This book is an exposition of "Singular Semi-Riemannian Geometry"- the study of a smooth manifold furnished with a degenerate (singular) metric tensor of arbitrary signature. The main topic of interest is those cases where the metric tensor is assumed to be nondegenerate. In the literature, manifolds with degenerate metric tensors have been studied extrinsically as degenerate submanifolds of semi Riemannian manifolds.

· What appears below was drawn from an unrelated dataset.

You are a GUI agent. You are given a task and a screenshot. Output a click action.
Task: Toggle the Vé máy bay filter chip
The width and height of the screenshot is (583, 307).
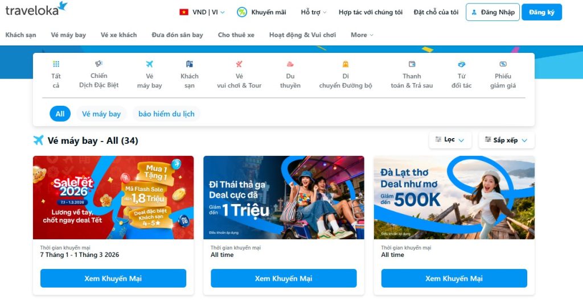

One major aspect of this book is first to study the intrinsic structure of a manifold with a degenerate metric tensor and then to study it extrinsically by considering it as a degenerate submanifold of a semi-Riemannian manifold. This book is divided into three parts. Part I deals with singular semi Riemannian manifolds in four chapters. In Chapter I, the linear algebra of indefinite real inner product spaces is reviewed. In general, properties of certain geometric tensor fields are obtained purely from the algebraic point of view without referring to their geometric origin. Chapter II is devoted to a review of covariant derivative operators in real vector bundles. Chapter III is the main part of this book where, intrinsically, the Koszul connection is introduced and its curvature identities are obtained. In Chapter IV, an application of Chapter III is made to degenerate submanifolds of semi-Riemannian manifolds and Gauss, Codazzi and Ricci equations are obtained. Part II deals with singular Kahler manifolds in four chapters parallel to Part I.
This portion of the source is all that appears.